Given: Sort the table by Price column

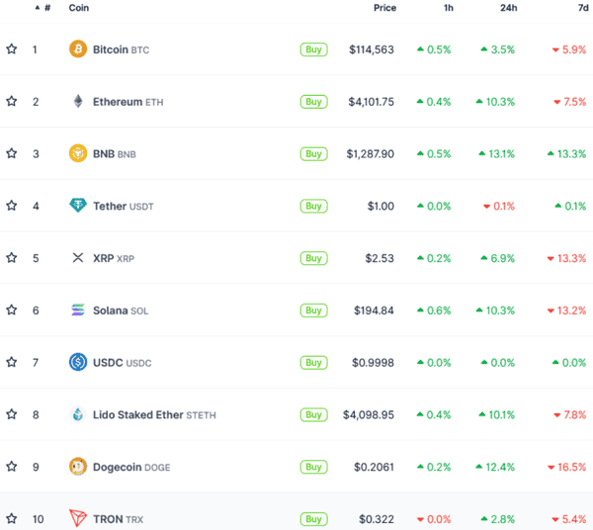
-*-*-
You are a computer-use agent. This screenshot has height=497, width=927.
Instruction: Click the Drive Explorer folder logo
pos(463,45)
-*-*-
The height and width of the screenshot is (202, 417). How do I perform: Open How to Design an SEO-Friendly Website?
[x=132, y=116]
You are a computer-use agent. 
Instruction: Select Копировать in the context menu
-*-*-
#### REQUIREMENT
Each line in the listing that contains "agent" should be returned.

#### TASK RESPONSE
You are a computer-use agent. This screenshot has height=497, width=927.
You are a computer-use agent. 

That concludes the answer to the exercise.